> _TASK REQUIREMENTS_
Copy the items again, starting at the line that contains "Where should I click to: Toggle" and ending after the line that contains "Action: point(37,185)". Include the requests unchanged, but multiply every coordinate in the answers by 2.45 and round each to a whole number, rounding halves up.

> _RECORDED DATA_
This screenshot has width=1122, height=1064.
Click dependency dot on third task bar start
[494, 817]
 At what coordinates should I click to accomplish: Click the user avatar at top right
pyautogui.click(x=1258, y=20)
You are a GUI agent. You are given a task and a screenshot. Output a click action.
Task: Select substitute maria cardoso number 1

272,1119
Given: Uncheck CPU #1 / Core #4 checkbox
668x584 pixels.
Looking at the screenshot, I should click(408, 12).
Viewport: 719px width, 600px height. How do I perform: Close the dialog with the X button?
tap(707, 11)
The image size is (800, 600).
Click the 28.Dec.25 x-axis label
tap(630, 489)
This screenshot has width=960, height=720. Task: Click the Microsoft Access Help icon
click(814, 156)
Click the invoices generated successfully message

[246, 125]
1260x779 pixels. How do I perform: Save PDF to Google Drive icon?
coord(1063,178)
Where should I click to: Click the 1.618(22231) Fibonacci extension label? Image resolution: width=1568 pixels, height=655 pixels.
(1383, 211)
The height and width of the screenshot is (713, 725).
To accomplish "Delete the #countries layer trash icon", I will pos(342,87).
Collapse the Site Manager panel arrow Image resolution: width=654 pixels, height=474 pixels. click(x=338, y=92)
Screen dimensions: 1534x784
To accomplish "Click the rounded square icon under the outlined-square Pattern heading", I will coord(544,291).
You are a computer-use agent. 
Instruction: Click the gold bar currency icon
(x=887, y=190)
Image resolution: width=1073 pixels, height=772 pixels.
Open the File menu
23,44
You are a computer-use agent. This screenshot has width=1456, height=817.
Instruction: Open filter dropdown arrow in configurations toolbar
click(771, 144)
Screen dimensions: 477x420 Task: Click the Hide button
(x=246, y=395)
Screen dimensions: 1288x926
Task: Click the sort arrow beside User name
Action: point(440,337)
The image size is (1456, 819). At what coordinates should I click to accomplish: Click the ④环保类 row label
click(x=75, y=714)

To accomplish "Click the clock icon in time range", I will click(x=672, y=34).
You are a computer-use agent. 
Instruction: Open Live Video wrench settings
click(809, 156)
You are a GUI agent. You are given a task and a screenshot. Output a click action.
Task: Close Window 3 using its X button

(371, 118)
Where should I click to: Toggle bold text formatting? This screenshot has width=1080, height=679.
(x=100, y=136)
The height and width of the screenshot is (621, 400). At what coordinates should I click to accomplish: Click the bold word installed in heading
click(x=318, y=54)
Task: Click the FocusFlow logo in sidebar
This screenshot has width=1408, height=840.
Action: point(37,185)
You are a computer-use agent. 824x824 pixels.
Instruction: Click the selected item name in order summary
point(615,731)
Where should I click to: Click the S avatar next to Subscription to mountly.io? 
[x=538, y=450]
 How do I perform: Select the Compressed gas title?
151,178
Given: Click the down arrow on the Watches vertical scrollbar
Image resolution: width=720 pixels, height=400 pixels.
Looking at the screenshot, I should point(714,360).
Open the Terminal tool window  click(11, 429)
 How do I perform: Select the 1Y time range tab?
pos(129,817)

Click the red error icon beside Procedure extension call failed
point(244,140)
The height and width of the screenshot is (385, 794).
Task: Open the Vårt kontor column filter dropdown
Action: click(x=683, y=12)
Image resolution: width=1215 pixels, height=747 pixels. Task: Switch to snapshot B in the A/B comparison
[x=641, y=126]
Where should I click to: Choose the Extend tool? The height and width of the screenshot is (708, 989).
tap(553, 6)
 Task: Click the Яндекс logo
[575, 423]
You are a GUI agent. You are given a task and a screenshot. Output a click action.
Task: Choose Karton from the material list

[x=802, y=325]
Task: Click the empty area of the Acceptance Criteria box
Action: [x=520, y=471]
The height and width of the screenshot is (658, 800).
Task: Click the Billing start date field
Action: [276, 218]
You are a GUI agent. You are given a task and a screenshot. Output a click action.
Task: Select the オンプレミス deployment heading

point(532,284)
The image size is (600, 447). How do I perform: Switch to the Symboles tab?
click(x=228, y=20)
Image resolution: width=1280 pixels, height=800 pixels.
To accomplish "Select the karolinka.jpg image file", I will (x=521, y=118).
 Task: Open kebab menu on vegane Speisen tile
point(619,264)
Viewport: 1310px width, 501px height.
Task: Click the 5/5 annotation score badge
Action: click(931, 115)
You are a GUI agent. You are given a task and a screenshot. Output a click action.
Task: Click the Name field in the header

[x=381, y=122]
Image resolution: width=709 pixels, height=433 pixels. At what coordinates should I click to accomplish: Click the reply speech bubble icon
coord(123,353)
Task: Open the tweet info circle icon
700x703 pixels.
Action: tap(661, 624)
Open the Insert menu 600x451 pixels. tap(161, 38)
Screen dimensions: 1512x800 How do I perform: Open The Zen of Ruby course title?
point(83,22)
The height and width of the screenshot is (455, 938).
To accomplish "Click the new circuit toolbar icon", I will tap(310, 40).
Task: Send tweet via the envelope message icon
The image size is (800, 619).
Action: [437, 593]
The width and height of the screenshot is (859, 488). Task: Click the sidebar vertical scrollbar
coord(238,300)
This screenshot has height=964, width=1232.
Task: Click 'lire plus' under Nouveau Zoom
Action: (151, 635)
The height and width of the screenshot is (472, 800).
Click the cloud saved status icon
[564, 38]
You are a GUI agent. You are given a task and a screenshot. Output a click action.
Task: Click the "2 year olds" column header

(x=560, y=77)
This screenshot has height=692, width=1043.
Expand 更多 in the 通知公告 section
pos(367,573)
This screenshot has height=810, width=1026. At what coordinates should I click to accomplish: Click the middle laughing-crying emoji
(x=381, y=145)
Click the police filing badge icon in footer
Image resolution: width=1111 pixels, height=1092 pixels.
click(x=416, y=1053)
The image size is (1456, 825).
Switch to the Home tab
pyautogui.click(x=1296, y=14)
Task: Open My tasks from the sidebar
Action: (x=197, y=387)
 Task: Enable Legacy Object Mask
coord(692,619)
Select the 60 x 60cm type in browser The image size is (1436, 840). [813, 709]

> _FULL OUTPUT_
Where should I click to: Toggle bold text formatting? This screenshot has width=1080, height=679.
(x=245, y=333)
The height and width of the screenshot is (621, 400). At what coordinates should I click to accomplish: Click the bold word installed in heading
click(x=779, y=132)
Task: Click the FocusFlow logo in sidebar
This screenshot has width=1408, height=840.
Action: point(91,453)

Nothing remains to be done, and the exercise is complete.